Sunday, June 30, 2019

Best Vacation Ever: Day 6, Alaska

Best Vacation Ever: Day 6, Alaska

Tap, tap, tap...we were awakened at 4:30 a.m. and appreciated the door side coffee. Guzzled some more at breakfast. Dressed with more layers than when we fished for King Salmon - had been a bit chilly all day. Finally broke out the light long underwear and double socks for stylish under wader wear. Packed our lunches, and clomped down to the ramp where Nick had our gear. We were joined by Alex and Sarah, on their honeymoon from Texas.

Sockeye Salmon don't really hit the Kenai River hard until later in the summer. They are present, but not so plentiful. Fishing for sockeye is incredibly random. After racing to beat Steve (the other fishing guide) to the best tie-up spot, Nick set us up with reels and a demo on Sockeye technique. He warned us yesterday that the fish weren't running full out yet.

1. You cannot see the fish
2. The fish aren't feeding as the swim upstream to spawn, so they will not bite a hook/bait.
3. The fish aren't plentiful
4. You throw out your line, drag it back through the shallower water, and then snap it and IF YOU HAPPEN TO DRAG AND SNAP IT WHEN A FISH HAPPENS TO BE THERE, you can hook the fish.

Luckily, we are fishing in a gorgeous location on a beautiful day with eagles flying by and limited mosquitos.

Because otherwise, this would not be fun.

Barry, still not feeling well, set to with the determination of a man with  a task and a low grade fever. He was strong on the snap, and was casting at about a 2:1 rate to my casts. Alex also had The Crud, and eventually gave up and laid down in the boat. Barry caught the first fish...and 2, 3, 4, 5, 6 which filled our (3 each) limit. I hooked 2 and lost 2. Sarah caught 3, and Nick (guide) caught 1, but he was busy helping all of us with our catch.

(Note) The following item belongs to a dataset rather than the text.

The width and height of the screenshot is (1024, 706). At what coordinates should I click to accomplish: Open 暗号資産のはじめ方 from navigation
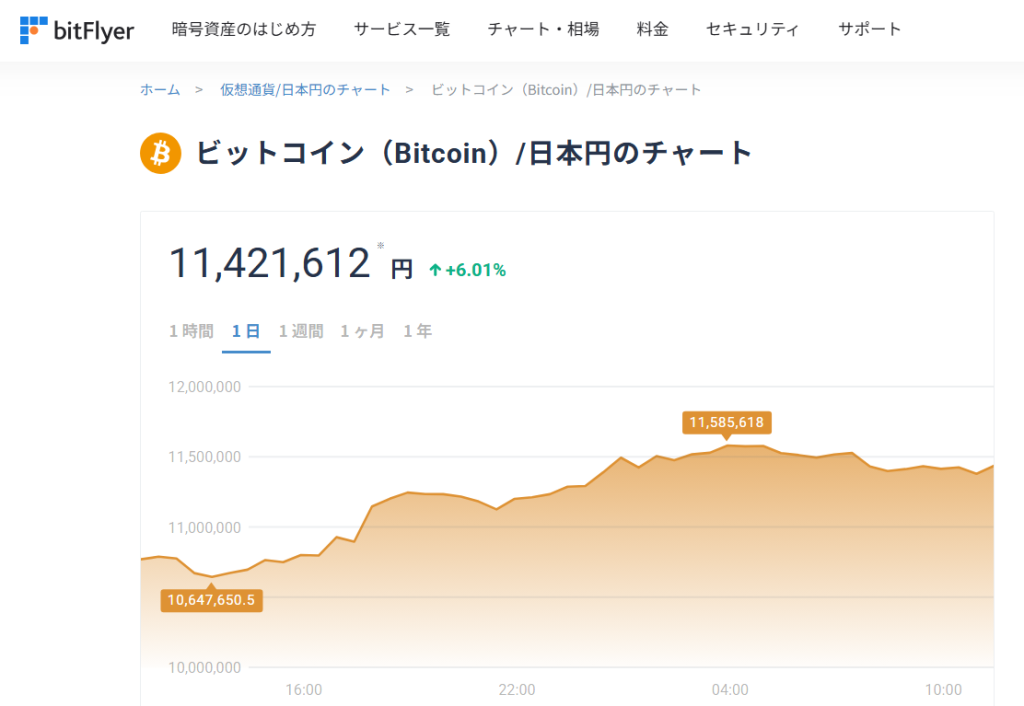click(x=245, y=29)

Now for Barry to do this, he must have cast 2,000 times, and I am not exaggerating. It seemed every time he would eat a snack, he'd come back and catch another. So then everyone was trying the Doritos/cookies strategy...I was doomed, because I packed a healthy lunch and apparently apples are not linked to higher fish catching.

Half way through the day, Lisa (our Hoosier friend from day 1) and her guide came floating by on their rowboat. Her activity was a river float with a stop for champagne and cheese and fruit. Since my arm was aching and I was a tad frustrated, I thought about wading out and jumping in!

All in all a fun day. When we returned to Great Alaska, the staff came out to sign us up for fish transport and help us take photos. They were happy for us, our catch, to take our photos. Genuine, intimate, nice people. It is truly what made our stay here so special.

Friday, June 28, 2019

Best Vacation Ever: Day 5, Alaska

I forgot to mention that Barry caught The Crud at some point in our travels. After fishing yesterday, he fell into bed, shivering and coughing. Great Alaska couldn't have been nicer, several staff/guides offering to take us into town for meds. I traveled with cold meds, so we were set up. It was nice that this morning was Hiking, so Augie, our guide for the day, didn't need to wake us until 7 a.m.. I could get used to this coffee at the door too easily! Again, ate, packed lunches and filled our water bottles, and off we went.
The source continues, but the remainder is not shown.